The final thing I wanted to praise about Call of the Bone Ships were all the little details featured within the paperback version of the novel, that I would have previously missed in the first The Tide Child novel due to me checking out The Bone Ships in audiobook format.  I definitely have to highlight the impressive and intricate cover above, which was drawn by talented artist Edward Bettison.  The covers for this series are extremely cool, and I cannot wait to see what amazing design the artist comes up for the final entry in the series.  I also really liked the awesome artwork that was featured within the novel.  Not only is there a fantastic and detailed map at the very front of the book but there is also some sweet artwork at the start of each chapter, which depicts locations, creatures and characters from within the book.  Barker has also featured a short index at the end of the novel which contains some of the crew titles that were created for the series, detailing what each crew member is supposed to do.  All of these details are great and eye-catching inclusions to the novel, and I felt that it made Call of the Bone Ships just a little bit more special.
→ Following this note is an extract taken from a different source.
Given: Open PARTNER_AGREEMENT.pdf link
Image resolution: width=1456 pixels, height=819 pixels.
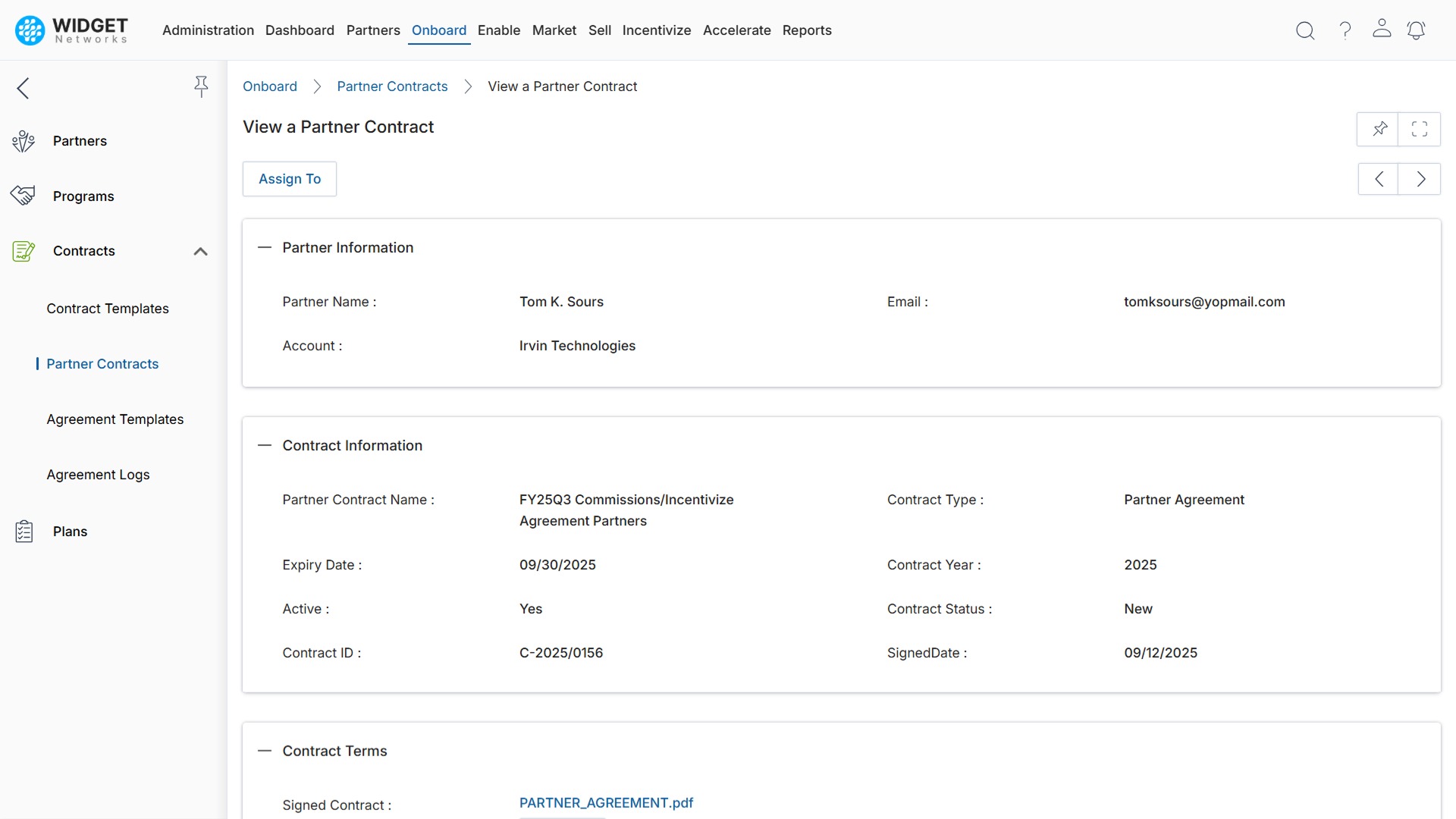Looking at the screenshot, I should (x=606, y=803).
Call of the Bone Ships by RJ Barker was another epic and outstanding novel that shows why Barker is one of the most impressive new fantasy talents in recent years.  This incredible sequel to 2019’s The Bone Ships contains an exceptional and addictive story at sea, featuring rich and complex characters and all set within a creative and vibrantly dark fantasy world.  The combination of these awesome elements helps to create a captivating and powerful read which turned out to be one of the best books of the year.  I cannot recommend this novel enough.  If you have not found out about RJ Barker yet, you are really missing out!